**EXERCISES**
A - Print the passage of the TiVo remote thread from "So you're the" to "with my mini?".
B - Carry on the forum thread about TiVo remotes from the point where it ends.

**DOCUMENT**
╭──
Also, I find the different ambient light sensing positions to be of negligible difference in some scenarios, while other scenarios making one or the other highly undesirable.

Depending on availability, you can sometimes order a different color (whole remote, just the top, or just the outline of the top bezel) when ordering from TiVo's website. The default was black, while all others seemed to be a "while in stock" option.


----------



## aaronwt (Jan 31, 2002)

wkearney99 said:


> ...........................
> 
> WHAT THE F*CK IS UP WITH MOVING THE DAMNED GUIDE BUTTON?! Who thought THAT was good idea?
> 
> ...................


The guide button is now in a more prominent and logical place than it was before. Although for me, since I like all my remotes to match, I needed to replace all my Slide remotes with Slide Pro remotes so the Guide button would be in the same location. Otherwise I would be pressing the wrong button. I have no issues now that the guide button is in the same place on all my TiVo remotes. The new location of the guide button is a much better place than previously.


----------



## alarson83 (Oct 27, 2009)

aaronwt said:


> The guide button is now in a more prominent and logical place than it was before. Although for me, since I like all my remotes to match, I needed to replace all my Slide remotes with Slide Pro remotes so the Guide button would be in the same location. Otherwise I would be pressing the wrong button. I have no issues now that the guide button is in the same place on all my TiVo remotes. The new location of the guide button is a much better place than previously.


So you're the reason theyre sold out.

Id love to add a slide pro to my roamio since i used a slide on my premiere.

Any idea if the dongle that comes with the slide pro - premiere package could be used on a Mini so i could use my stock Roamio remote with my mini?


----------



## shadoh (Jul 29, 2004)

nooneuknow said:


> There are three Premium Glo variants that I have had:
> 
> 1. Original 4xAAA battery with soft buttons, 1-2 switch, colored ACBD buttons, and bump on 5 button...
╰──
**DATASET CONTENT**
╭──
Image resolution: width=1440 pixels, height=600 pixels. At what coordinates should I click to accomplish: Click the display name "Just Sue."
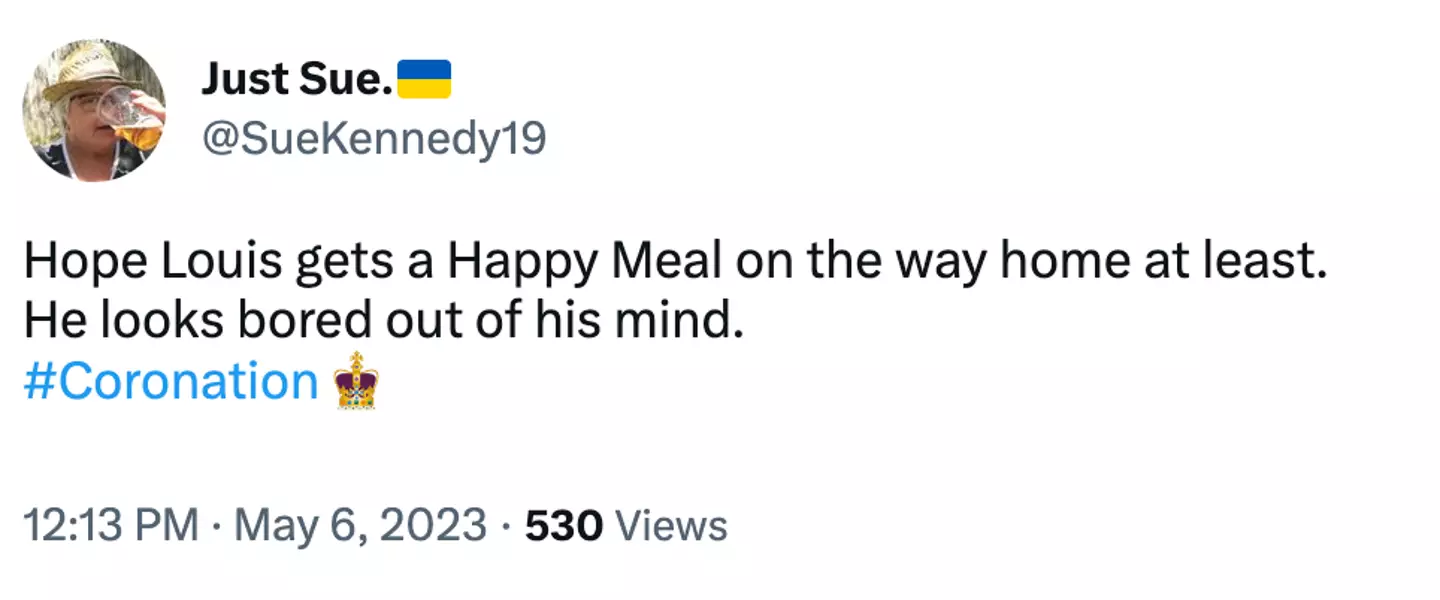coord(296,80)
╰──
**FINAL ANSWERS**
A -
So you're the reason theyre sold out.

Id love to add a slide pro to my roamio since i used a slide on my premiere.

Any idea if the dongle that comes with the slide pro - premiere package could be used on a Mini so i could use my stock Roamio remote with my mini?

B -
I don't think I completely agree with your list. I have the original 4xAAA style (ilke this one) which has the 1-2 switch, but no colored ABCD buttons. That was my earlier point, that I'm not aware of the existance of any TiVo-branded remotes that have both the 1-2 switch and the colored ABCD buttons. It seems to be one or the other, as far as I can tell from exhaustive Google searches.


----------



## Rob_W (Jan 30, 2014)

alarson83 said:


> So you're the reason theyre sold out.
> 
> Id love to add a slide pro to my roamio since i used a slide on my premiere.
> 
> Any idea if the dongle that comes with the slide pro - premiere package could be used on a Mini so i could use my stock Roamio remote with my mini?


I spoke with Tivo about that and they said it will work with the mini


----------



## aaronwt (Jan 31, 2002)

alarson83 said:


> So you're the reason theyre sold out.
> 
> Id love to add a slide pro to my roamio since i used a slide on my premiere.
> 
> Any idea if the dongle that comes with the slide pro - premiere package could be used on a Mini so i could use my stock Roamio remote with my mini?


I use two of my Slide Pros with my two Minis using the USB Dongles.


----------



## nooneuknow (Feb 5, 2011)

shadoh said:


> I don't think I completely agree with your list. I have the original 4xAAA style (ilke this one) which has the 1-2 switch, but no colored ABCD buttons. That was my earlier point, that I'm not aware of the existance of any TiVo-branded remotes that have both the 1-2 switch and the colored ABCD buttons. It seems to be one or the other, as far as I can tell from exhaustive Google searches.


As I said in the first of the two posts where I made mention of it, I was looking right at it, and examining everything, including the box it came in (retail box).

*It exists, I have it, and I'm once again holding it in my hands.*

It likely had a VERY short production lifespan, and was quickly 86'd from production as soon as the design for the Premiere basic remote was born (and the death of the 1-2 switch occurred). How many were manufactured is unknown, how many were sold is unknown, and how many haven't been trash-binned, rather than kept as part of a "TiVo stuff museum", when they no longer function good enough for everyday use, is unknown.

It makes sense that to add the four buttons, they could keep the cost down by removing the switch. Not that I agree with the decision, just saying...

I will agree that I need to update my post to include the first-gen Glo w/switch, but w/o ABCD colored buttons, since I completely neglected that one, which is still available from 9th Tee, here: http://www.9thtee.com/tivoreplacementparts.htm

Full Disclosure:

1. It was sent to me as part of a "care package box" from days (many years ago) when I worked with TiVo, without actually being paid, or employed by, TiVo.

2. It may have been a prototype, or a "very limited production run" item. It's entirely possible I should not even have it. I'd figure that it coming with a retail box would be a sign it isn't some super-secret prototype that somebody accidentally gave me for helping TiVo out.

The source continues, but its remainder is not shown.